Book: Crump
Crump by P.J. Vanston is, according to the cover, a “darkly comic and scathing satire about life at a modern British university”. The book tells the story of Kevin Crump, newly appointed lecturer at the fictional Thames Metropolitain University, conveniently located in the buildings of the actual University of Greenwich. From page one, the book is indeed scathing: a scathing attack on “modern universities”, political correctness and university life in Britain in the 21st century. The reader is taken for a fast paced ride of ever more insane stories, involving anything from a transexual head of department (for the sake of the career of course!), academics running degree mills in developing countries, equal opportunity trainers beating up white guys and the main character being raped by a fellow male colleague after being beaten up by protestors on campus… All in all, the action unfolding is faster paced than light – and just when I thought that now the author really had told the most absurd story possible, he manages to bring out an even more absurd one, keeping me reading. The pure ridiculousness and pace of the storyline, however, is also the books big downfall: Few characters are well developed, no storyline is advanced before it gets taken over by the next one – and full of stereotypical, underdeveloped representations of students, staff and just about everyone involved in the higher education system – making “a normal” tabloid story look positively civilised. If you are addicted to Channel 4’s Campus series, but find it all a little bit too normal and toned down on TV, then I suspect you may enjoy the book. Otherwise, even the currently discounted price of £5.91 on Amazon (regular price £7.99) seems quite a hefty price to pay – especially, with more intelligent and funny campus novels like Degrees ‘R Us being much cheaper (when you own a Kindle!).
I disagree. This campus novel is IMHO way funnier than Campus Conspiracy and Degrees R Us which portray an upper-class wealthy professor (a theologian who knows the Archbishop of Canterbury and is married to an aristocrat, no less) so few people can relate to it at all. Those books were OK, but a bit meaningless; Crump is way better and dares to do stuff like portray Muslim extremists.
I would say the portrayals in Crump are not at all stereotypical – the way the Indian character Raj is shown is the opposite of stereotype I’d say – and certainly the characters and plot are as developed as those in Degree R Us, though larger than life. This is called ‘reductio ad absurdum’. It’s not meant to be documentary realism, I think, and so if you read it for that, you’ll be disappointed, but the impression it gives is really not far off what I had to put up with when a lecturer, and some of the characters are spot-on, even if they are insane.

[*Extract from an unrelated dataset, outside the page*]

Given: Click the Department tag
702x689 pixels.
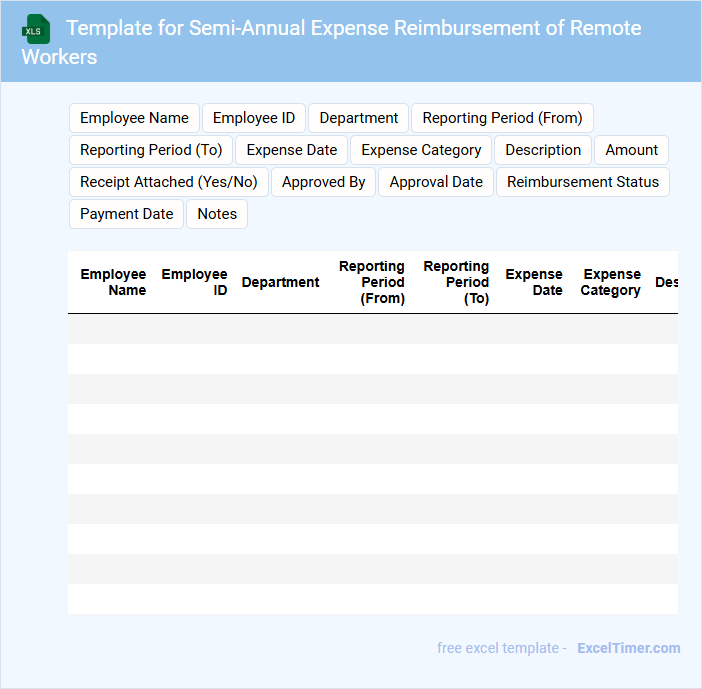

I paid less than £3 for my copy on Amazon and second hand it’s 99p, so maybe you paid too much for it? I have also seen the text free on Googlebooks, so can’t really complain about that!
I would also say the storylines are fast-paced yes, but interlinked really well. I have a hatred of books that tell no story and go nowhere – and this moves at a fast pace, which I liked.

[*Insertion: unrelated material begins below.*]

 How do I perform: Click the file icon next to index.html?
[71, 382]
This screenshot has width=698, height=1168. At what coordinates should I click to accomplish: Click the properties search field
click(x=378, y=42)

As a former lecturer appalled by the political correctness and dumbing down of degree factories called universities, I loved it; but if I still worked in Higher Education, I might well be a bit offended, which is perhaps the reason for your negative review of this highly enjoyable and gutsy novel, one which makes others you mention look limp as lettuce.
Also, TV’s Campus was not funny at all; Crump most definitely is, though the humour is very dark. I thought it too long in places + a bit too polemical sometimes, but it’s the best of the bunch IMHO. I found out about this novel here: http://www.rights.no/publisher/publisher.asp?id=59&tekstid=4446
Apparently it’s a set book in Scandinavian colleges now, so my contacts in Norway tell me.